• [THE DATA]:
--- --- ---

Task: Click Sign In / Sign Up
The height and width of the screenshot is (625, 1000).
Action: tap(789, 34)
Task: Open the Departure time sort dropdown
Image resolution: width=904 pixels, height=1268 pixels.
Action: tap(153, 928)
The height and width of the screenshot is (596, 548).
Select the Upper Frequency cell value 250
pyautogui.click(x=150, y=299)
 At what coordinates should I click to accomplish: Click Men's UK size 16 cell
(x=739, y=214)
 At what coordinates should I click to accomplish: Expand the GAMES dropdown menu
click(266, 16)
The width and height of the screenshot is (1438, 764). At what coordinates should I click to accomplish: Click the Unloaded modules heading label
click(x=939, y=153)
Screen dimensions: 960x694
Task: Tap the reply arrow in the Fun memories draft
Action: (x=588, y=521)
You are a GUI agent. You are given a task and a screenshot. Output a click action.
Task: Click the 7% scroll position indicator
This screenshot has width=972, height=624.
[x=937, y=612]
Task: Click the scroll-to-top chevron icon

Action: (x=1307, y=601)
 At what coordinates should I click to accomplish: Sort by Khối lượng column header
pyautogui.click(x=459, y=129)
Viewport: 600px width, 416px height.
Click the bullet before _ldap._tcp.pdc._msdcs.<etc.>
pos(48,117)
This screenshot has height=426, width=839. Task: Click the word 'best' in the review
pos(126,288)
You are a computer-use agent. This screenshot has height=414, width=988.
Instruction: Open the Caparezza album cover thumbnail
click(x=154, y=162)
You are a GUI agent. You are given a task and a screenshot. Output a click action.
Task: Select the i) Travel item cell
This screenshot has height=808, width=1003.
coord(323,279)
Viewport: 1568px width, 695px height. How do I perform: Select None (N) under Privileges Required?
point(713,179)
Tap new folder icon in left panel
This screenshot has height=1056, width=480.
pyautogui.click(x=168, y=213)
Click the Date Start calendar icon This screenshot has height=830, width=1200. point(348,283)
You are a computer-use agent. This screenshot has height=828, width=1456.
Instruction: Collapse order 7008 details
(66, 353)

--- --- ---

• [YOUR TASK]: Write out the material again, exactly as shown above.

• [EXERCISE OUTPUT]:
Task: Click Sign In / Sign Up
The height and width of the screenshot is (625, 1000).
Action: tap(789, 34)
Task: Open the Departure time sort dropdown
Image resolution: width=904 pixels, height=1268 pixels.
Action: tap(153, 928)
The height and width of the screenshot is (596, 548).
Select the Upper Frequency cell value 250
pyautogui.click(x=150, y=299)
 At what coordinates should I click to accomplish: Click Men's UK size 16 cell
(x=739, y=214)
 At what coordinates should I click to accomplish: Expand the GAMES dropdown menu
click(266, 16)
The width and height of the screenshot is (1438, 764). At what coordinates should I click to accomplish: Click the Unloaded modules heading label
click(x=939, y=153)
Screen dimensions: 960x694
Task: Tap the reply arrow in the Fun memories draft
Action: (x=588, y=521)
You are a GUI agent. You are given a task and a screenshot. Output a click action.
Task: Click the 7% scroll position indicator
This screenshot has width=972, height=624.
[x=937, y=612]
Task: Click the scroll-to-top chevron icon

Action: (x=1307, y=601)
 At what coordinates should I click to accomplish: Sort by Khối lượng column header
pyautogui.click(x=459, y=129)
Viewport: 600px width, 416px height.
Click the bullet before _ldap._tcp.pdc._msdcs.<etc.>
pos(48,117)
This screenshot has height=426, width=839. Task: Click the word 'best' in the review
pos(126,288)
You are a computer-use agent. This screenshot has height=414, width=988.
Instruction: Open the Caparezza album cover thumbnail
click(x=154, y=162)
You are a GUI agent. You are given a task and a screenshot. Output a click action.
Task: Select the i) Travel item cell
This screenshot has height=808, width=1003.
coord(323,279)
Viewport: 1568px width, 695px height. How do I perform: Select None (N) under Privileges Required?
point(713,179)
Tap new folder icon in left panel
This screenshot has height=1056, width=480.
pyautogui.click(x=168, y=213)
Click the Date Start calendar icon This screenshot has height=830, width=1200. point(348,283)
You are a computer-use agent. This screenshot has height=828, width=1456.
Instruction: Collapse order 7008 details
(66, 353)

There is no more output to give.